Understanding what happened in GDXJ is exceedingly important for junior-gold-stock investors, and I explained it in depth in my last essay on juniors’ Q1’17 results. GDXJ’s managers were forced to reduce their stakes in leading Canadian juniors. So last year capital that GDXJ investors intended to deploy in junior gold miners was instead diverted into much-larger gold miners. GDXJ’s effective mission stealthily changed.

Not many are more deeply immersed in the gold-stock sector than me, as I’ve spent decades studying, trading, and writing about this contrarian realm.  These huge GDXJ changes weren’t advertised, and it took even me months to put the pieces together to understand what was happening. GDXJ’s managers may have had little choice, but their major direction change has been devastating to the junior gold miners.

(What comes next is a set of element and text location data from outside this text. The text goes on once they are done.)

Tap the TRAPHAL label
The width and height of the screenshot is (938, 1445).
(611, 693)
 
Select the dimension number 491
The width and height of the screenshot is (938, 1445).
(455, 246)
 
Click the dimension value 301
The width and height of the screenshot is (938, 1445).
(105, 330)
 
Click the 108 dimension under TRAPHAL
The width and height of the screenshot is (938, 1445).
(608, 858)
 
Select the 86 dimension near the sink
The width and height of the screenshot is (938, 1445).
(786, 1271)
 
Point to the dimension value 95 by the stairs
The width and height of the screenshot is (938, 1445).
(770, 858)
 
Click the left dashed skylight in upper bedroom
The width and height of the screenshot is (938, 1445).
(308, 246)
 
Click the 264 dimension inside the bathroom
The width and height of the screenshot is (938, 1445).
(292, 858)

Investors naturally poured capital into GDXJ, the “Junior Gold Miners ETF”, expecting to own junior gold miners. But instead of buying junior gold miners’ shares and bidding up their prices, GDXJ was instead shunting those critical inflows to the much-larger mid-tier and even major gold miners. That left the junior gold miners starved of capital, as their share prices they rely heavily upon for financing languished in neglect.

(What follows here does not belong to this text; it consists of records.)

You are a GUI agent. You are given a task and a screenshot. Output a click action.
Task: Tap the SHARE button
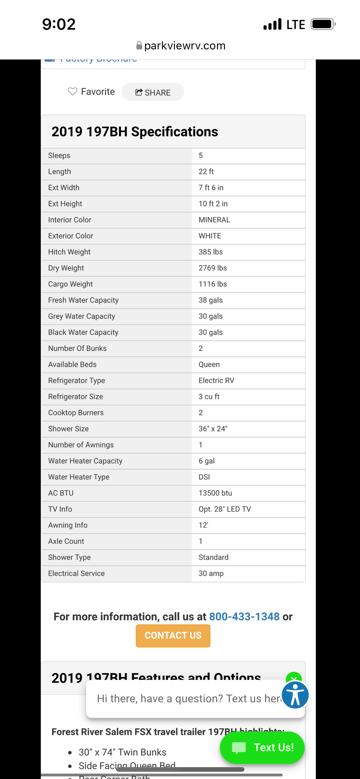[153, 92]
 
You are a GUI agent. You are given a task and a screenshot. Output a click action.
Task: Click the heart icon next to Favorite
[73, 91]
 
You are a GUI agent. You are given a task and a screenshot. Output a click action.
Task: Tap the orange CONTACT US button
[173, 635]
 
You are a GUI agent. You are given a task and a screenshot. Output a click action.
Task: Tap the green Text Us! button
[262, 747]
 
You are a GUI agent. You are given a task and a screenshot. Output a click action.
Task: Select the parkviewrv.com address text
[184, 46]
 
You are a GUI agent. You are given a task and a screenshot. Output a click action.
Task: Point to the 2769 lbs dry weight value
[213, 268]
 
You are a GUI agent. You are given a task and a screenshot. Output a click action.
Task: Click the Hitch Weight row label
[69, 252]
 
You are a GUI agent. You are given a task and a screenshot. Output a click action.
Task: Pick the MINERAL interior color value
[214, 220]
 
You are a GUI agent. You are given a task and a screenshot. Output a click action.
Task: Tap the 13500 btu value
[215, 493]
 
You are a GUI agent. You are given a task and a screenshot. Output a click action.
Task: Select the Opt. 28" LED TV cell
[224, 509]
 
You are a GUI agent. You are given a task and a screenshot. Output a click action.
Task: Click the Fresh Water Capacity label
[83, 300]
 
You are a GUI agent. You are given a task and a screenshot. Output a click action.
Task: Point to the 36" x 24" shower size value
[213, 429]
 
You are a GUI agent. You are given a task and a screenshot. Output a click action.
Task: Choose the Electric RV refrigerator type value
[216, 381]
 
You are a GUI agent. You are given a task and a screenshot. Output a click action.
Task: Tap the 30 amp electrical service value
[211, 573]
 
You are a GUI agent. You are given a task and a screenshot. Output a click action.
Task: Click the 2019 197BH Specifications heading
[135, 132]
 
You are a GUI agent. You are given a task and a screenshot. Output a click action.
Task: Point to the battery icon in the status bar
[323, 24]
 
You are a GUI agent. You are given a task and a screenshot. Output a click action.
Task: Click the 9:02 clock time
[59, 24]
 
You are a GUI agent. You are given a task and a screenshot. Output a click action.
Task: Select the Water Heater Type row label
[79, 477]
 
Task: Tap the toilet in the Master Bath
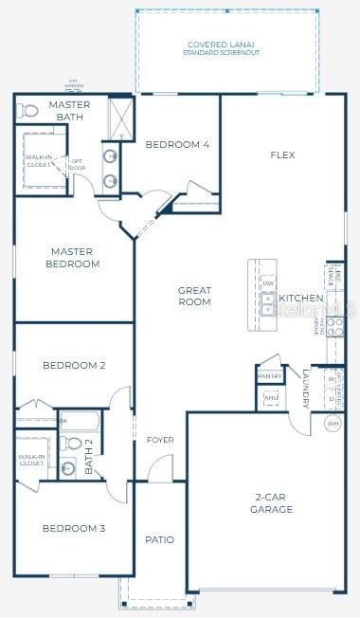pos(27,111)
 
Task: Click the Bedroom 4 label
pos(176,145)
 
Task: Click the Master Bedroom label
pos(73,258)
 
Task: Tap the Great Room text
pos(193,297)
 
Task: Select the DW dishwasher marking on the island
pos(268,283)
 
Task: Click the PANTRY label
pos(269,376)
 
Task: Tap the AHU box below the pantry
pos(271,397)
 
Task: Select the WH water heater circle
pos(333,424)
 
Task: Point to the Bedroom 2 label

GDXJ’s managers should’ve lobbied Canadian regulators and lawmakers to exempt ETFs from that 20% takeover rule.  Hundreds of thousands of investors buying an ETF obviously have no intention of taking over gold-mining companies! And higher junior-gold-stock prices boost the Canadian economy, helping these miners create valuable high-paying jobs. But GDXJ’s managers instead skated perilously close to fraud.

This year they rejiggered their own index underlying GDXJ, greatly demoting most of the junior gold miners!  Investors buying GDXJ today are getting very-low junior-gold-miner exposure, which makes the name of this ETF a deliberate deception.  I’ve championed GDXJ for years, it is a great idea. But in its current sorry state, I wouldn’t touch it with a ten-foot pole. It is no longer anything close to a junior-gold-miners ETF.

There’s no formal definition of a junior gold miner, which gives cover to GDXJ’s managers pushing the limits. Major gold miners are generally those that produce over 1m ounces of gold annually. For years juniors were considered to be sub-200k-ounce producers. 300k ounces per year is a very generous threshold. Anything between 300k to 1m ounces annually is in the mid-tier realm, where GDXJ now traffics.

That high 300k-ounce-per-year junior cutoff translates into 75k ounces per quarter. Following the end of the gold miners’ Q2 earnings season in mid-August, I dug into the top 34 GDXJ components. That is just an arbitrary number that fits neatly into the tables below. While GDXJ had a whopping 73 component stocks in mid-August, the top 34 accounted for 81.5% of its total weighting. That’s a commanding sample.

Out of these top 34 GDXJ companies, only 4 primary gold miners met that sub-75k-ounces-per-quarter qualification to be a junior gold miner! Their quarterly production is highlighted in blue below, and they collectively accounted for just 7.1% of GDXJ’s total weighting. And that isn’t righteous, as these include a 126-year-old silver miner, a mid-tier miner with temporary production declines, and a ramping mid-tier producer.

GDXJ is inarguably now a pure mid-tier gold-miner ETF. That’s great if GDXJ is advertised as such, but terrible if capital investors explicitly intend for junior gold miners is instead being diverted into mid-tiers without their knowledge or consent. The vast majority of GDXJ shareholders have no idea how radically this ETF has changed since early 2016.  It is all but unrecognizable, straying greatly from its original mission.